Roasted Beets with Orange & Thyme



Ingredients
1 bunch of beets, scrubbed & peeled. Cut into 1-inch pieces.
1 teaspoon extra virgin olive oil
Coarse salt & ground pepper
1 teaspoon honey
1/4 cup orange juice
2 teaspoons fresh thyme leaves
2 teaspoons orange zest

Directions 
Preheat oven to 425. Place pieces of beets on large piece of foil on a baking sheet. Drizzle with olive oil and lightly season with salt & pepper. Fold foil around beets and crimp ends to form a packet. Roast until tender when pierced with a knife, about 45-minutes.

Transfer beets to a large bowl and drizzle with honey and orange juice. Top with finely grated orange zest and thyme leaves.

Serves 4.

Your weapon against cardiovasular disease!



"A healthy diet is one of the most powerful weapons against cardiovasular disease", says Rachel K. Johnson, Ph.D., R.D., a spokesperson for the American Heart Association. 

Aim for a wide variety of produce, since various fruits and vegetables provide different antioxidants. 

Whole grains like barley are also key, because they help contain soluable fiber that helps lower LDL cholesterol. 

As for protein, most protein should come from plant sources, and lean sources such as eggs, poultry and omega-3-rich fish.

Invest In Your Health, 1st!!



We frequently hear "eating healthy is expensive" or "I cant afford your lifestyle" - it's very simple and it's inexpensive.

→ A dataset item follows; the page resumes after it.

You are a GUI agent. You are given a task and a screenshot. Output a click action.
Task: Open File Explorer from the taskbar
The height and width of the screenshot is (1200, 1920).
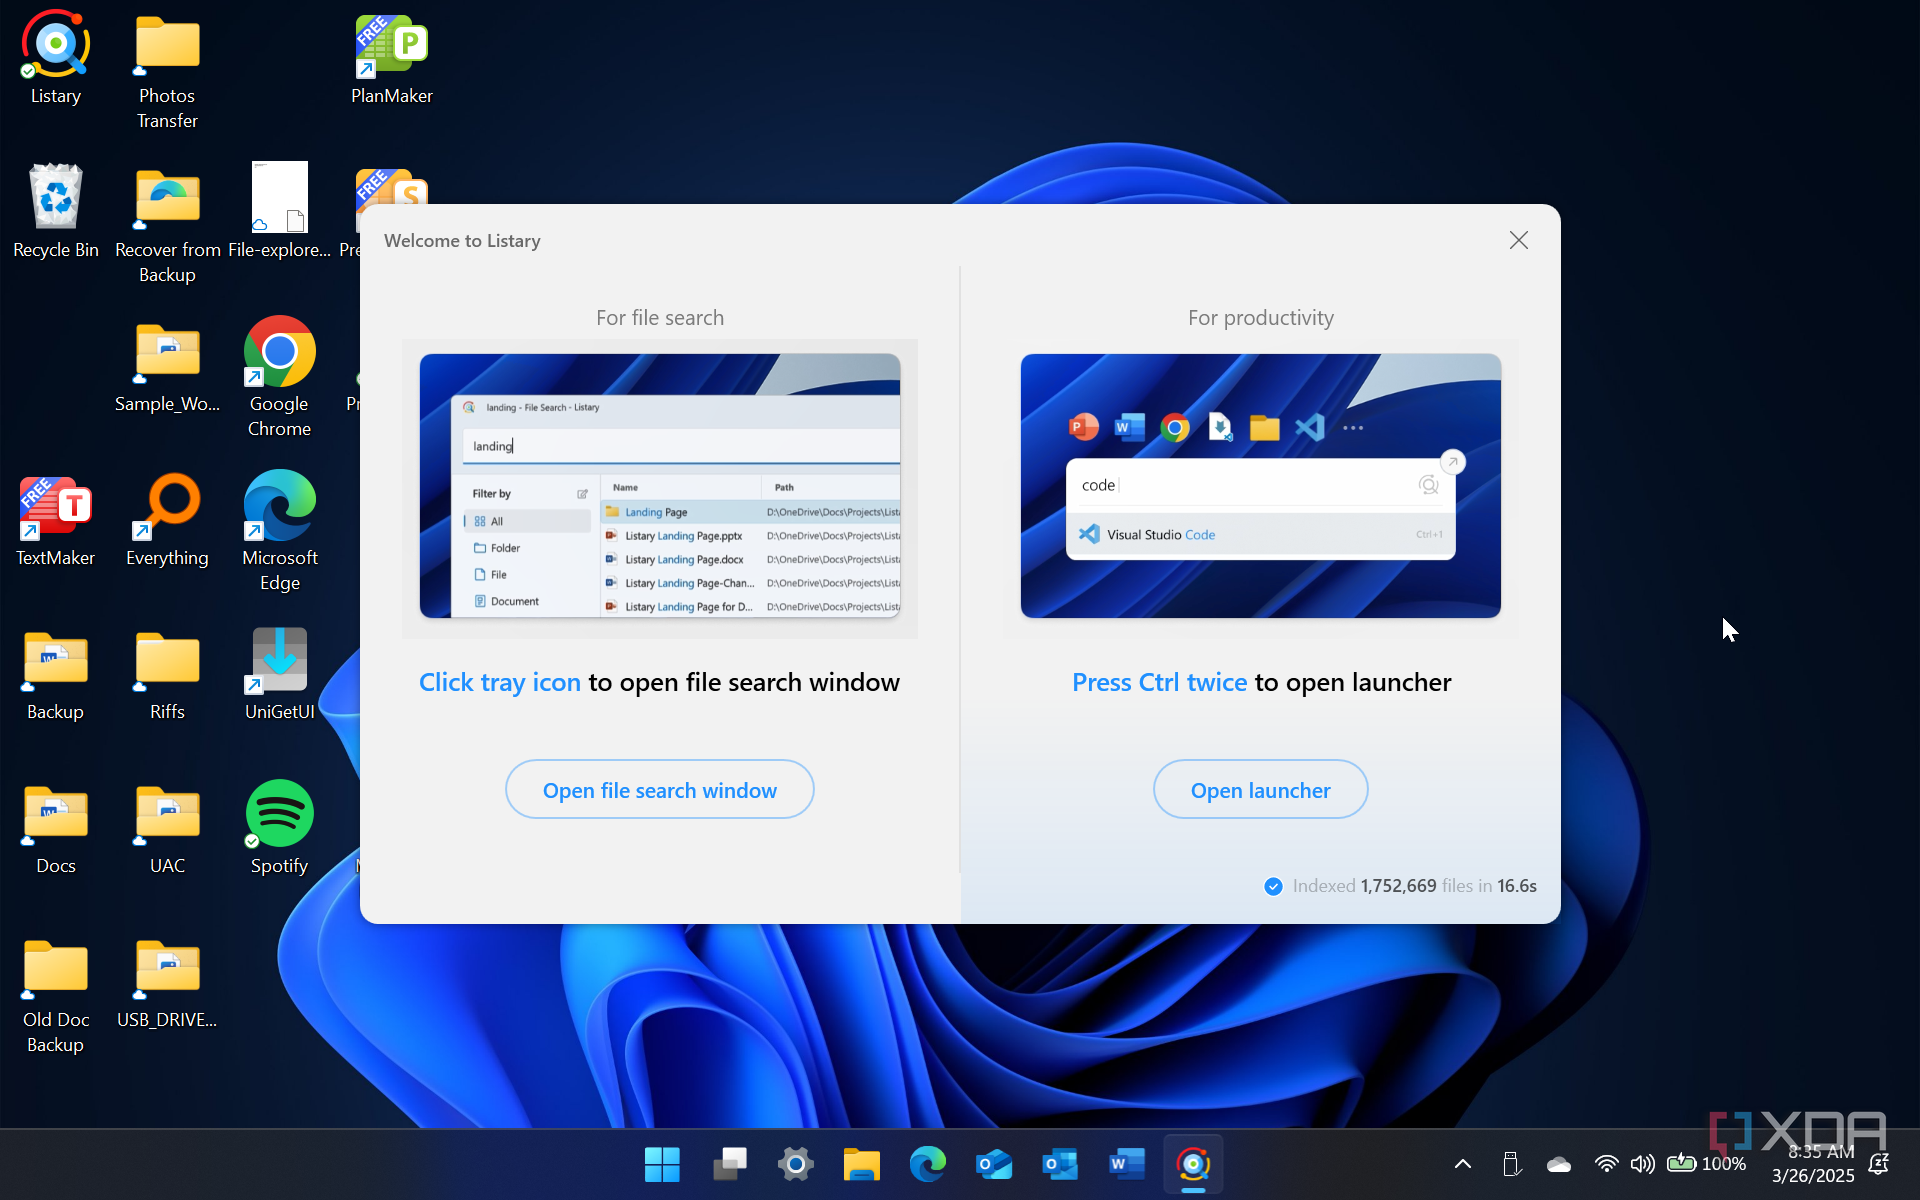pos(861,1164)
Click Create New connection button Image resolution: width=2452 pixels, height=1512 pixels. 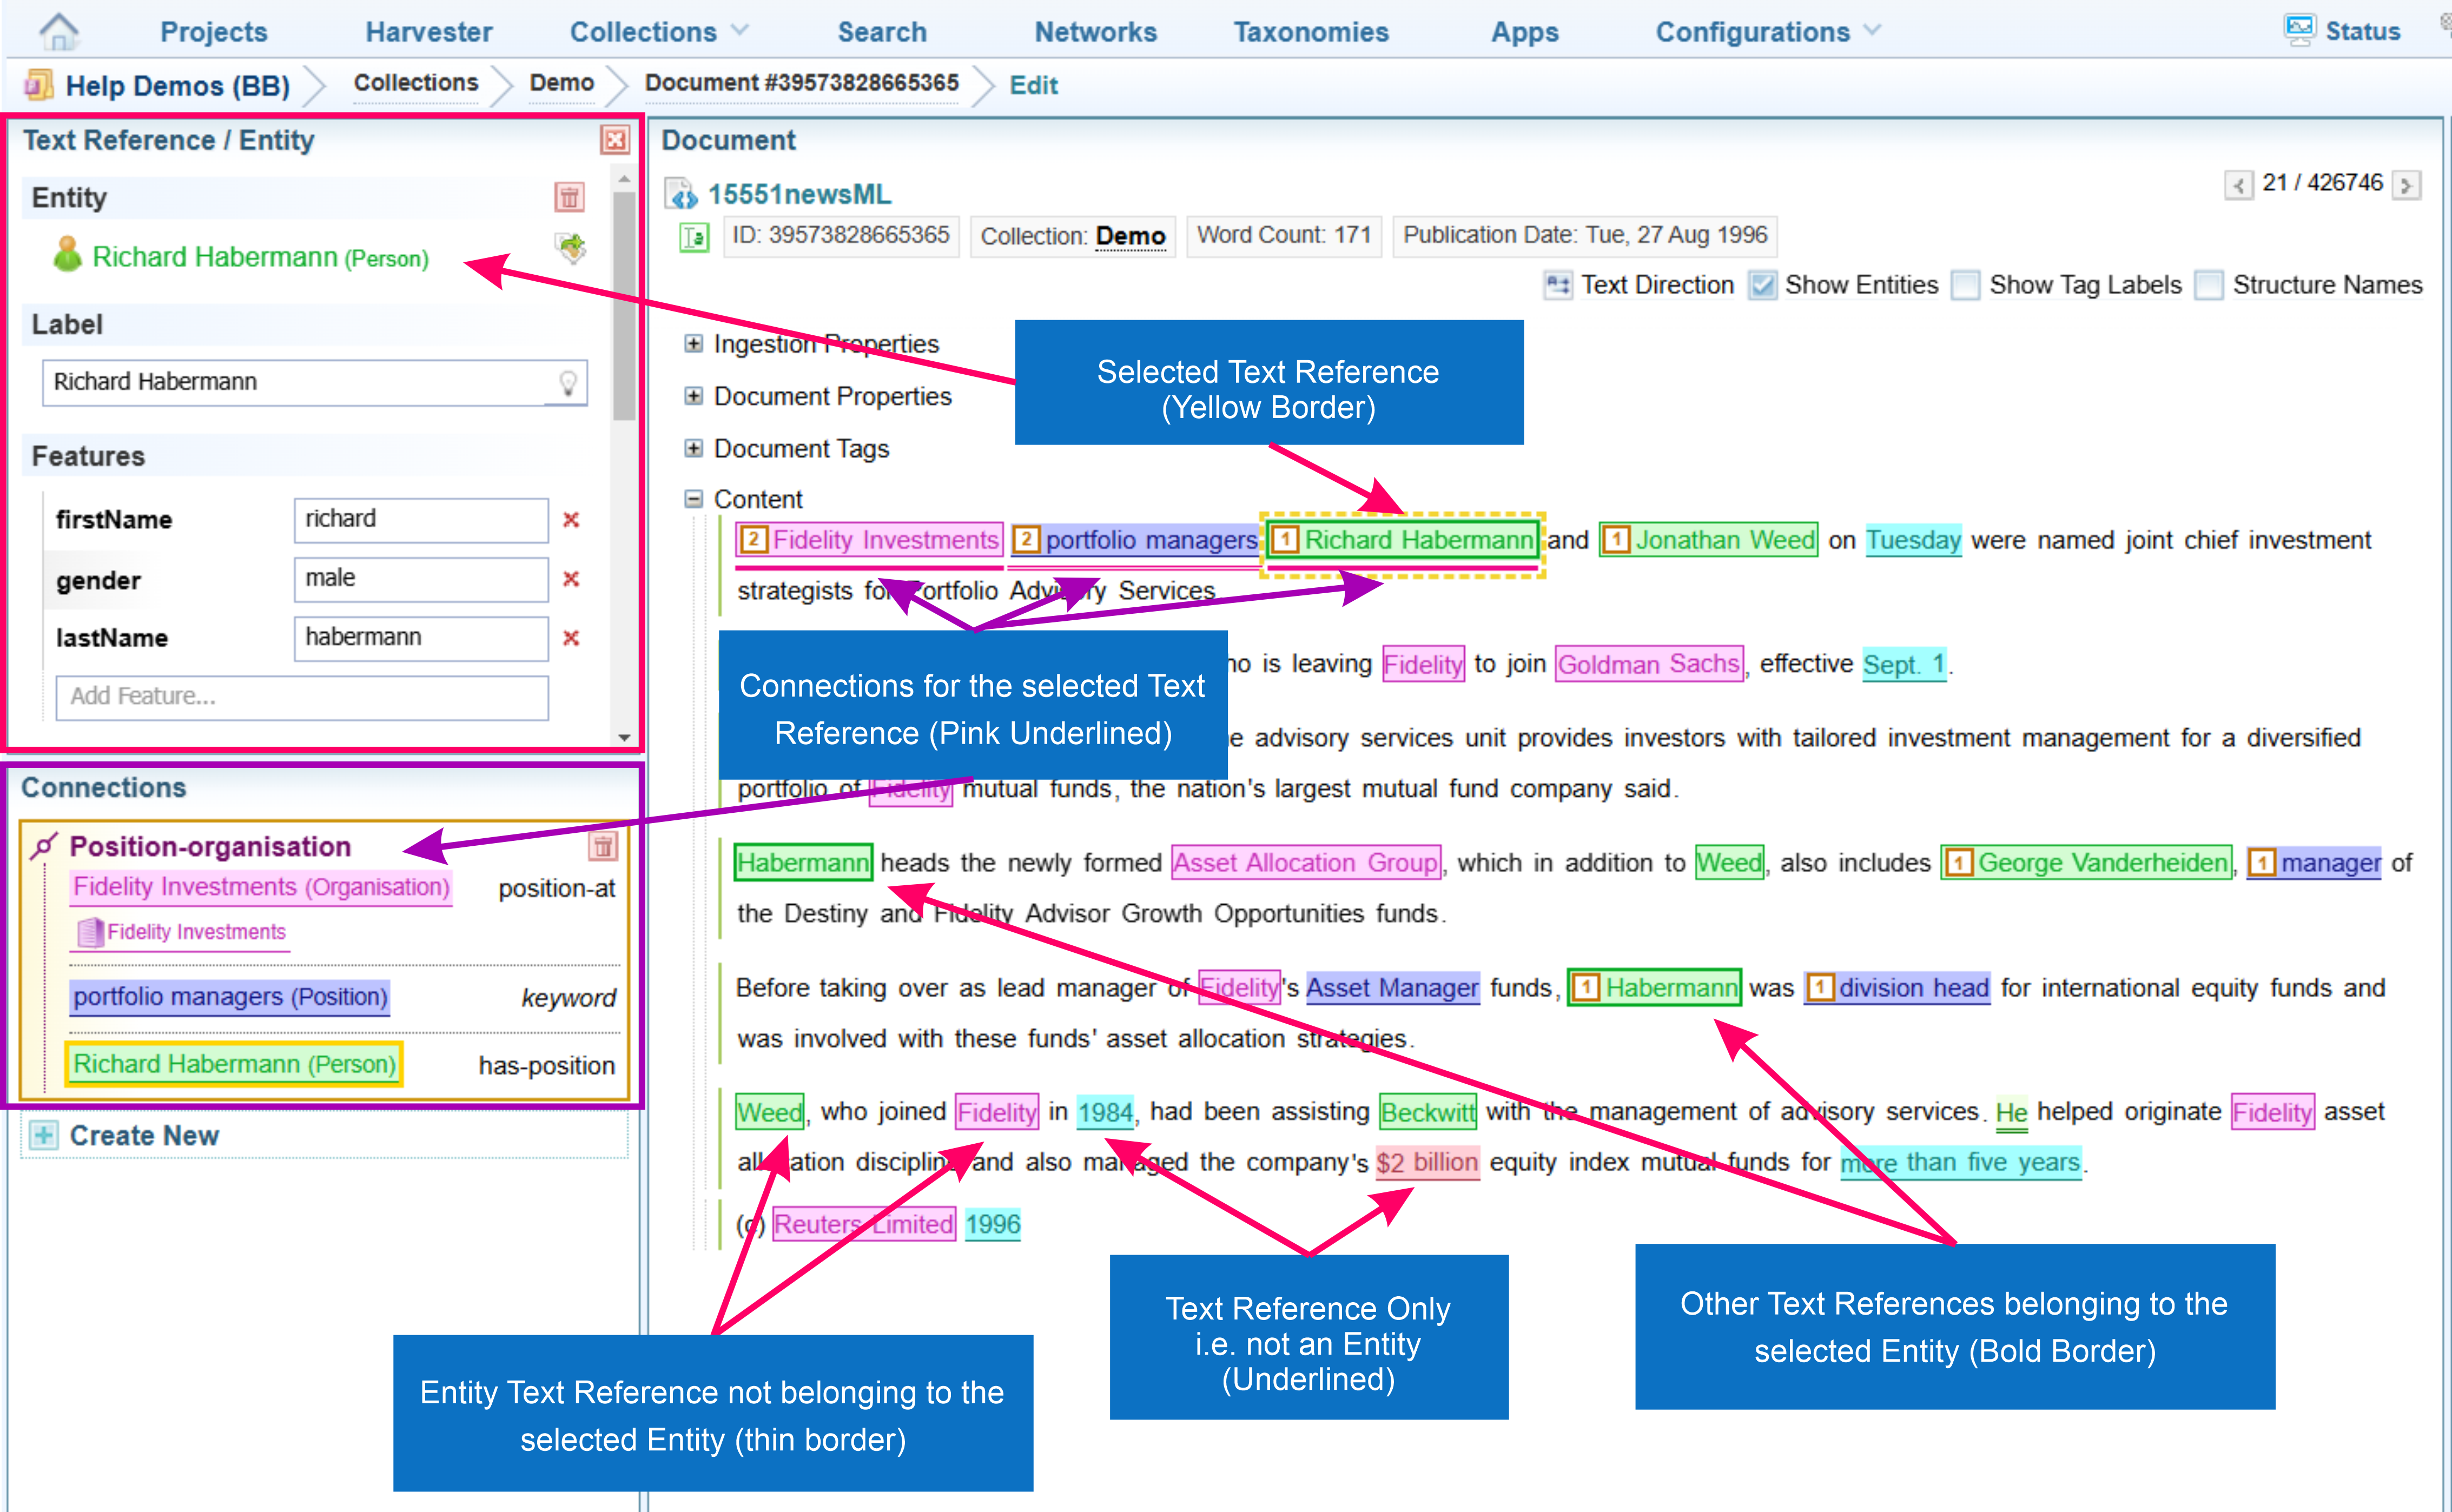click(143, 1135)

Finances seem to be the #1 reason people would rather stay in their bad habits than change... and the solution (eating healthy) probably costs no more than your current spending on unhealthy foods. Our advice, INVEST IN YOUR HEALTH, first!

* Eat Less.

* Eat More Vegetables, fruits, whole grains & plant proteins - those are the things that keep you full! Eat less meat & dairy.

* Eat in season. Buy local. Shop farmer's markets. You'll pay more for foods that are not in season. Join a CSA; freeze or can the extra produce.

* Watch Your Portion Size. Eat the serving size, not more.

* Eat At Home. Learn to cook, if you don't know how. All you need is the ability to read and some healthy recipes.

* Make sacrifices in other areas of your budget, if need be... do we really need 300 television stations?! Go outside for entertainment (and for your health!).

* Don't Waste Food. According to a study conducted this past August, the average American family throws away half of their food (approximately $2,200 in food per family is thrown away annually). Would you throw $2,200 in cash in the garbage? If not, then don't throw your food away either!! Have leftover night. Freeze leftovers. Be creative in how you can use leftovers!


More Tips Here: http://www.huffingtonpost.com/2012/08/21/food-waste-americans-throw-away-food-study_n_1819340.html

And Here:
http://www.eatingwell.com/diet_health/weight_loss_diet_plans/how_to_lose_weight_on_a_budget?page=2&sssdmh=dm17.648377&esrc=nwewd012413

Bulgar Salad



Ingredients
1 cup bulgar wheat
1/2 bunch cilantro, chopped
1 cucumber, peeled and chopped
1 cup halved seedless red grapes
Juice of 1 lemon
2 tablespoons extra virgin olive oil


Directions
In a small saucepan, bring 1 cup water to a boil. Stir in the bulgar and 1/4 teaspoon salt, cover and let stand until the water is absorbed, about 30 minutes.

Transfer the bulgar to a large bowl. Stir in the cucumber, grapes, lemon juice, olive oil and cilantro; season with salt and pepper. Serve immediately or chill and serve later.